= Extracted records =
--------------------------------------------------
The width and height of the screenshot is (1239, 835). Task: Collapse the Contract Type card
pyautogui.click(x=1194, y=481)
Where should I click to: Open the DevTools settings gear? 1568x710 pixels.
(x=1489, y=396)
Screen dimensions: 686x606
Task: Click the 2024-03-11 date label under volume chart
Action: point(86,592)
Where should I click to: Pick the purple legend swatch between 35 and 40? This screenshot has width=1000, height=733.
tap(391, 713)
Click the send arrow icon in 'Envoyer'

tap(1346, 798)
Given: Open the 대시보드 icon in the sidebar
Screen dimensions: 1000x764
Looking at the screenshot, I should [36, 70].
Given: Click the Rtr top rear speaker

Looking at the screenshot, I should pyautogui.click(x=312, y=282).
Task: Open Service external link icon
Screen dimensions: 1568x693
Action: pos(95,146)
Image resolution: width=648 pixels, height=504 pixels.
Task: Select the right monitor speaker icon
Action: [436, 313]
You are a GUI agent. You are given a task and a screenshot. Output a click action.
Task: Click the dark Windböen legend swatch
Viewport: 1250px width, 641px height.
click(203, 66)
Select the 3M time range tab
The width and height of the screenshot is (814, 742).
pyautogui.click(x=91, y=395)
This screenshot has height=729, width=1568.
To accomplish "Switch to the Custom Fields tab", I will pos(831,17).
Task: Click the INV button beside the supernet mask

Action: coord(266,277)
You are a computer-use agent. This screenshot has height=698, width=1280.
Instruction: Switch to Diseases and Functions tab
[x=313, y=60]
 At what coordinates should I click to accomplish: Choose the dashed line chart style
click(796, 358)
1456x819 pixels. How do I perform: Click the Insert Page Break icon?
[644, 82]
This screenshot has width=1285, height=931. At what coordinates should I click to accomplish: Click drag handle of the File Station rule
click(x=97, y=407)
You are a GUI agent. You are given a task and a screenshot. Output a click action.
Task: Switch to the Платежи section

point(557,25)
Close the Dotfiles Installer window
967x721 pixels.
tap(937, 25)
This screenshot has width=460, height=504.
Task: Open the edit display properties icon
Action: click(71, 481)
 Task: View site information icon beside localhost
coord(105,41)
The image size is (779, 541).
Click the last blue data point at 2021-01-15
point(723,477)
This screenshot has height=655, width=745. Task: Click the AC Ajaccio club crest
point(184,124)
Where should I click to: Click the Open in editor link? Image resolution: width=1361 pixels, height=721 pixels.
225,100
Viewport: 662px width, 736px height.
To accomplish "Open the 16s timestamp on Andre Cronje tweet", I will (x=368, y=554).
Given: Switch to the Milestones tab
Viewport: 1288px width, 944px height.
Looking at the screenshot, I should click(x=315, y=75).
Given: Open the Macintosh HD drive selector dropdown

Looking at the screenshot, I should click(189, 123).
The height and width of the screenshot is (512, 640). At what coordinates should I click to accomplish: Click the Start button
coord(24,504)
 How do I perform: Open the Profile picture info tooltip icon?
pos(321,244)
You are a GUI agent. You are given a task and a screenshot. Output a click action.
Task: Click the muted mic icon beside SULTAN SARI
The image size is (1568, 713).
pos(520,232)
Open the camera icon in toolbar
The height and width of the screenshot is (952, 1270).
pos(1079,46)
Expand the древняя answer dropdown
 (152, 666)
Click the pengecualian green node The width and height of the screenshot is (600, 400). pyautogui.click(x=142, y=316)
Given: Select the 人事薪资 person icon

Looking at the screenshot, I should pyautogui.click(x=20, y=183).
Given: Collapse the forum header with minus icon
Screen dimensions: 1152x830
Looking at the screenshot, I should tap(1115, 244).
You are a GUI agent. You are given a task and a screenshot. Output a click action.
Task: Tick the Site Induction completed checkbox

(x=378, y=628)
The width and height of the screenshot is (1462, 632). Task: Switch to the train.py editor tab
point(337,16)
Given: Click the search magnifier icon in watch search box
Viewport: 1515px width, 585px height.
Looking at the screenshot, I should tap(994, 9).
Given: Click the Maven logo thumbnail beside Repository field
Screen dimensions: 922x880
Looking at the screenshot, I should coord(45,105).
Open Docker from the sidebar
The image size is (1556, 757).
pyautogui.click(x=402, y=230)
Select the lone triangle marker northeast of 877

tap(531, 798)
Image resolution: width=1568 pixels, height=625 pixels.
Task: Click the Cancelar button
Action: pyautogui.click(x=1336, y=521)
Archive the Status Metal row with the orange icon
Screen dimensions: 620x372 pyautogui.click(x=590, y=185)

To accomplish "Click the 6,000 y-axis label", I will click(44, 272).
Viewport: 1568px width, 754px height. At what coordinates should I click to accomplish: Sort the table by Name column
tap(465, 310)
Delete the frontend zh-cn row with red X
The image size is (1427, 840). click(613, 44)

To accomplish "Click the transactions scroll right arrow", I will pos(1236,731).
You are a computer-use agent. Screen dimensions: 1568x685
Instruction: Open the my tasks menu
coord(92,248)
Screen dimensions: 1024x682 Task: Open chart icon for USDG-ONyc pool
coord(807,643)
--------------------------------------------------
= What needs to be done =
Rewrite all the items above, replacing "Where should I click to" with "Which point do I click to" wherever it occurs and leaving everything else unchanged.

= Solution =
The width and height of the screenshot is (1239, 835). Task: Collapse the Contract Type card
pyautogui.click(x=1194, y=481)
Which point do I click to: Open the DevTools settings gear? 1568x710 pixels.
(x=1489, y=396)
Screen dimensions: 686x606
Task: Click the 2024-03-11 date label under volume chart
Action: point(86,592)
Which point do I click to: Pick the purple legend swatch between 35 and 40? This screenshot has width=1000, height=733.
tap(391, 713)
Click the send arrow icon in 'Envoyer'

tap(1346, 798)
Given: Open the 대시보드 icon in the sidebar
Screen dimensions: 1000x764
Looking at the screenshot, I should [36, 70].
Given: Click the Rtr top rear speaker

Looking at the screenshot, I should pyautogui.click(x=312, y=282).
Task: Open Service external link icon
Screen dimensions: 1568x693
Action: pos(95,146)
Image resolution: width=648 pixels, height=504 pixels.
Task: Select the right monitor speaker icon
Action: [436, 313]
You are a GUI agent. You are given a task and a screenshot. Output a click action.
Task: Click the dark Windböen legend swatch
Viewport: 1250px width, 641px height.
click(203, 66)
Select the 3M time range tab
The width and height of the screenshot is (814, 742).
pyautogui.click(x=91, y=395)
This screenshot has height=729, width=1568.
To accomplish "Switch to the Custom Fields tab", I will pos(831,17).
Task: Click the INV button beside the supernet mask

Action: coord(266,277)
You are a computer-use agent. This screenshot has height=698, width=1280.
Instruction: Switch to Diseases and Functions tab
[x=313, y=60]
 At what coordinates should I click to accomplish: Choose the dashed line chart style
click(796, 358)
1456x819 pixels. How do I perform: Click the Insert Page Break icon?
[644, 82]
This screenshot has width=1285, height=931. At what coordinates should I click to accomplish: Click drag handle of the File Station rule
click(x=97, y=407)
You are a GUI agent. You are given a task and a screenshot. Output a click action.
Task: Switch to the Платежи section

point(557,25)
Close the Dotfiles Installer window
967x721 pixels.
tap(937, 25)
This screenshot has width=460, height=504.
Task: Open the edit display properties icon
Action: click(71, 481)
 Task: View site information icon beside localhost
coord(105,41)
The image size is (779, 541).
Click the last blue data point at 2021-01-15
point(723,477)
This screenshot has height=655, width=745. Task: Click the AC Ajaccio club crest
point(184,124)
Which point do I click to: Click the Open in editor link? Image resolution: width=1361 pixels, height=721 pixels.
225,100
Viewport: 662px width, 736px height.
To accomplish "Open the 16s timestamp on Andre Cronje tweet", I will (x=368, y=554).
Given: Switch to the Milestones tab
Viewport: 1288px width, 944px height.
Looking at the screenshot, I should click(x=315, y=75).
Given: Open the Macintosh HD drive selector dropdown

Looking at the screenshot, I should click(189, 123).
The height and width of the screenshot is (512, 640). At what coordinates should I click to accomplish: Click the Start button
coord(24,504)
 How do I perform: Open the Profile picture info tooltip icon?
pos(321,244)
You are a GUI agent. You are given a task and a screenshot. Output a click action.
Task: Click the muted mic icon beside SULTAN SARI
The image size is (1568, 713).
pos(520,232)
Open the camera icon in toolbar
The height and width of the screenshot is (952, 1270).
pos(1079,46)
Expand the древняя answer dropdown
 (152, 666)
Click the pengecualian green node The width and height of the screenshot is (600, 400). pyautogui.click(x=142, y=316)
Given: Select the 人事薪资 person icon

Looking at the screenshot, I should pyautogui.click(x=20, y=183).
Given: Collapse the forum header with minus icon
Screen dimensions: 1152x830
Looking at the screenshot, I should tap(1115, 244).
You are a GUI agent. You are given a task and a screenshot. Output a click action.
Task: Tick the Site Induction completed checkbox

(x=378, y=628)
The width and height of the screenshot is (1462, 632). Task: Switch to the train.py editor tab
point(337,16)
Given: Click the search magnifier icon in watch search box
Viewport: 1515px width, 585px height.
Looking at the screenshot, I should tap(994, 9).
Given: Click the Maven logo thumbnail beside Repository field
Screen dimensions: 922x880
Looking at the screenshot, I should coord(45,105).
Open Docker from the sidebar
The image size is (1556, 757).
pyautogui.click(x=402, y=230)
Select the lone triangle marker northeast of 877

tap(531, 798)
Image resolution: width=1568 pixels, height=625 pixels.
Task: Click the Cancelar button
Action: pyautogui.click(x=1336, y=521)
Archive the Status Metal row with the orange icon
Screen dimensions: 620x372 pyautogui.click(x=590, y=185)

To accomplish "Click the 6,000 y-axis label", I will click(44, 272).
Viewport: 1568px width, 754px height. At what coordinates should I click to accomplish: Sort the table by Name column
tap(465, 310)
Delete the frontend zh-cn row with red X
The image size is (1427, 840). click(613, 44)

To accomplish "Click the transactions scroll right arrow", I will pos(1236,731).
You are a computer-use agent. Screen dimensions: 1568x685
Instruction: Open the my tasks menu
coord(92,248)
Screen dimensions: 1024x682 Task: Open chart icon for USDG-ONyc pool
coord(807,643)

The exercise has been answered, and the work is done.